*** Data to process Section Begins ***

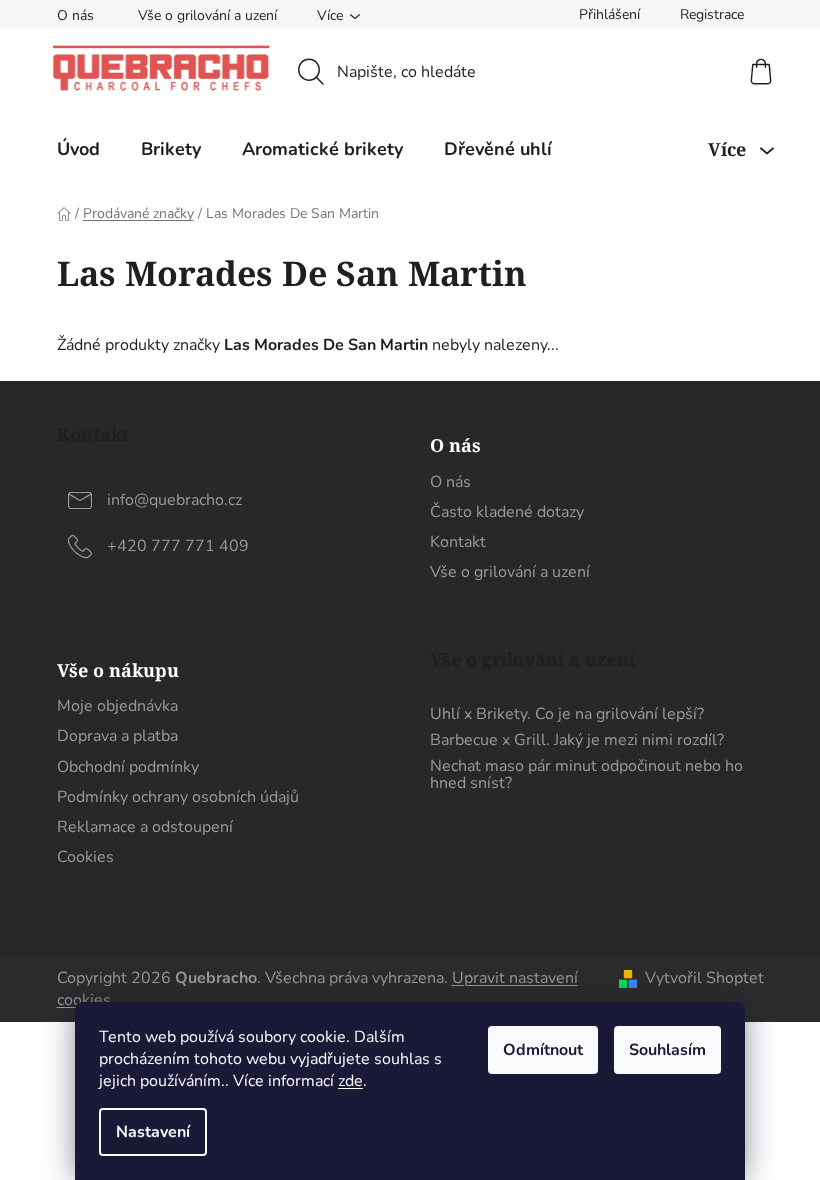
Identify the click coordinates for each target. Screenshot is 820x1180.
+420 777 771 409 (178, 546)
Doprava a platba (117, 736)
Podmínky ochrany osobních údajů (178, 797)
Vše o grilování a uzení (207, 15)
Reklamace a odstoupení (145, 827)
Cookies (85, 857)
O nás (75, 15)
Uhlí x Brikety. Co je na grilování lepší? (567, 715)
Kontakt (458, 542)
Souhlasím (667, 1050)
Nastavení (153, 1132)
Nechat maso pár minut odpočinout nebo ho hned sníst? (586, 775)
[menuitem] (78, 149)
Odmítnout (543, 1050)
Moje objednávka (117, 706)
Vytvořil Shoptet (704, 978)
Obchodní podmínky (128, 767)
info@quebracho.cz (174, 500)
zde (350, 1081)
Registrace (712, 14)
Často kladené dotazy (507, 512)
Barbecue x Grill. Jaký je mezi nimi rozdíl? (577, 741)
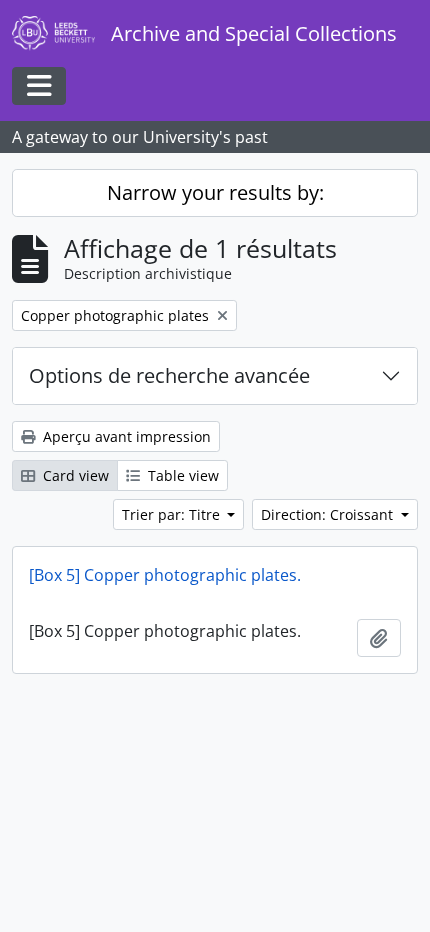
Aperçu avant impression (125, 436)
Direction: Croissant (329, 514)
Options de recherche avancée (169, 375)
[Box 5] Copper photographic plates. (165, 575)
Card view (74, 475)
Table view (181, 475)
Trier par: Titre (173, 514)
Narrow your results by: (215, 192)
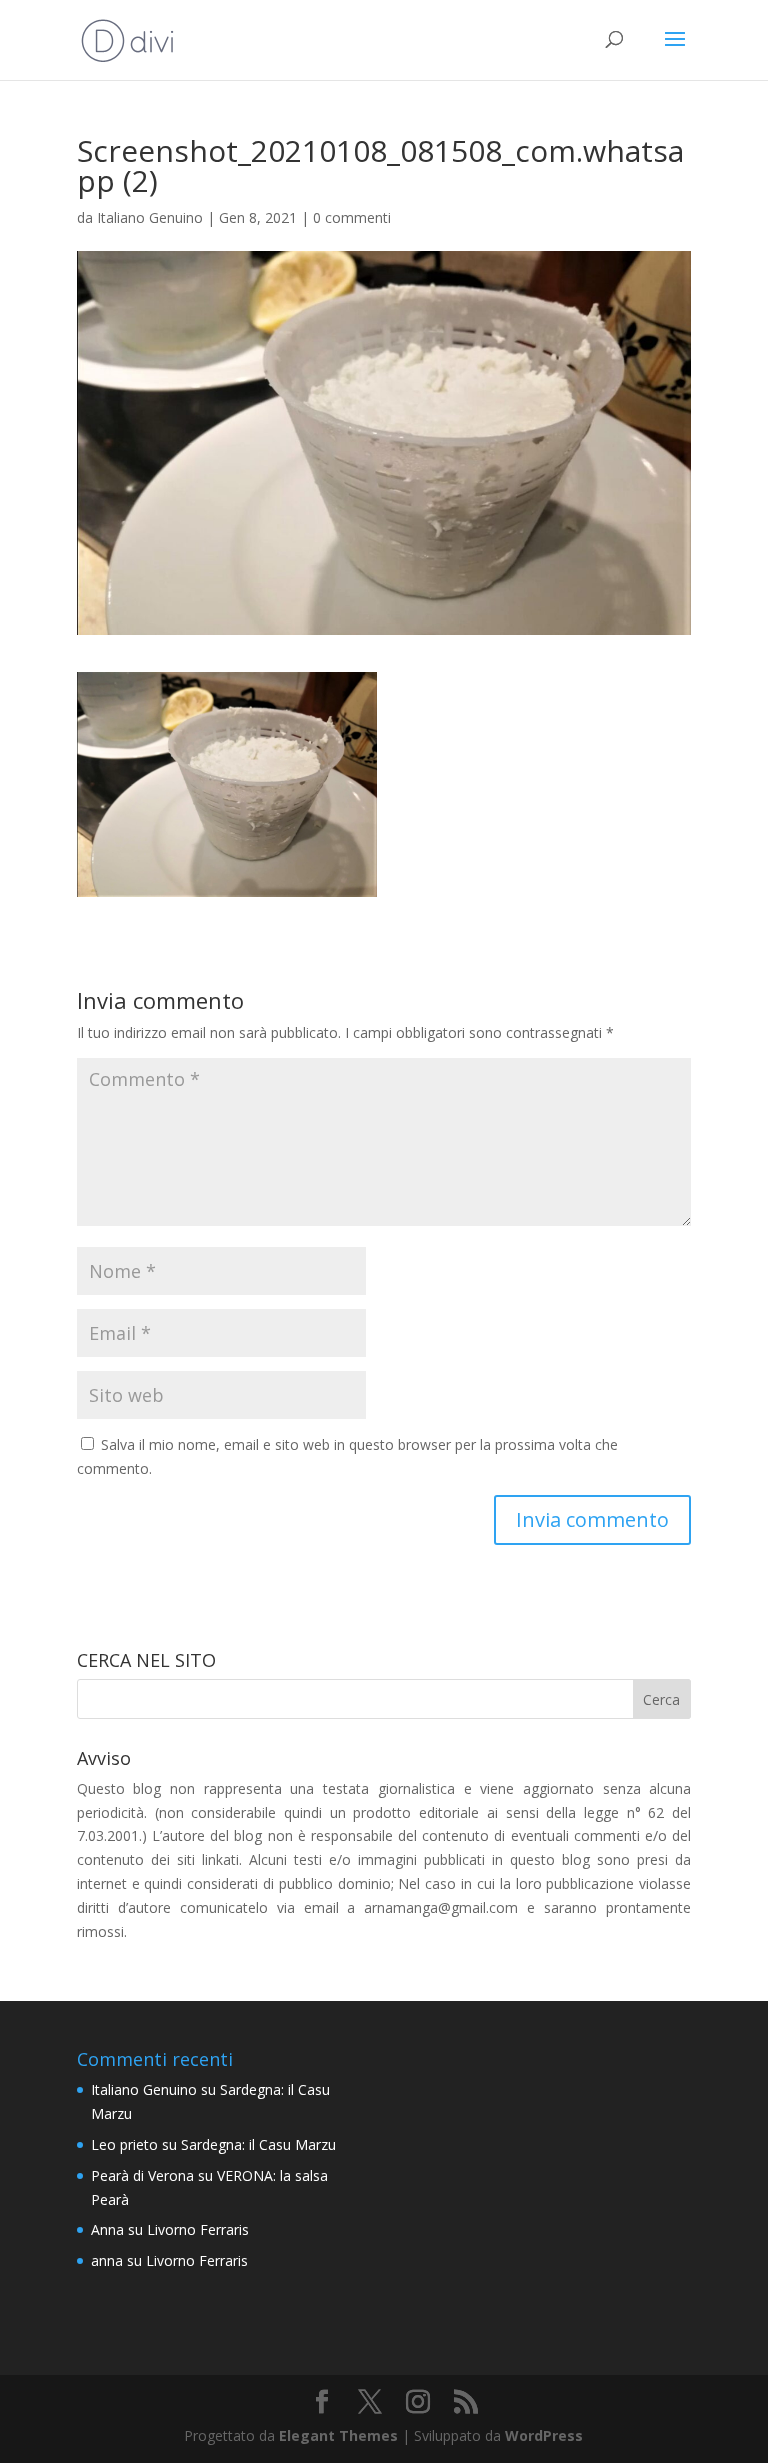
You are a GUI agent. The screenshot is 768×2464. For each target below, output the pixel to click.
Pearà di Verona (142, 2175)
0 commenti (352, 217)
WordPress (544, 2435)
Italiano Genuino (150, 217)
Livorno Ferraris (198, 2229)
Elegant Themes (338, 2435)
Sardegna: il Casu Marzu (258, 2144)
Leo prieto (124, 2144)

*** Data to process Section Ends ***

## About this exercise
All entries must come back exactly as written, though without their pictures.

## Solution to this task
Identify the click coordinates for each target. Screenshot is 820x1180.
+420 777 771 409 (178, 546)
Doprava a platba (117, 736)
Podmínky ochrany osobních údajů (178, 797)
Vše o grilování a uzení (207, 15)
Reklamace a odstoupení (145, 827)
Cookies (85, 857)
O nás (75, 15)
Uhlí x Brikety. Co je na grilování lepší? (567, 715)
Kontakt (458, 542)
Souhlasím (667, 1050)
Nastavení (153, 1132)
Nechat maso pár minut odpočinout nebo ho hned sníst? (586, 775)
[menuitem] (78, 149)
Odmítnout (543, 1050)
Moje objednávka (117, 706)
Vytvořil Shoptet (704, 978)
Obchodní podmínky (128, 767)
info@quebracho.cz (174, 500)
zde (350, 1081)
Registrace (712, 14)
Často kladené dotazy (507, 512)
Barbecue x Grill. Jaký je mezi nimi rozdíl? (577, 741)
Aperçu avant impression (125, 436)
Direction: Croissant (329, 514)
Options de recherche avancée (169, 375)
[Box 5] Copper photographic plates. (165, 575)
Card view (74, 475)
Table view (181, 475)
Trier par: Titre (173, 514)
Narrow your results by: (215, 192)
You are a GUI agent. The screenshot is 768×2464. For each target below, output the pixel to click.
Pearà di Verona (142, 2175)
0 commenti (352, 217)
WordPress (544, 2435)
Italiano Genuino (150, 217)
Livorno Ferraris (198, 2229)
Elegant Themes (338, 2435)
Sardegna: il Casu Marzu (258, 2144)
Leo prieto (124, 2144)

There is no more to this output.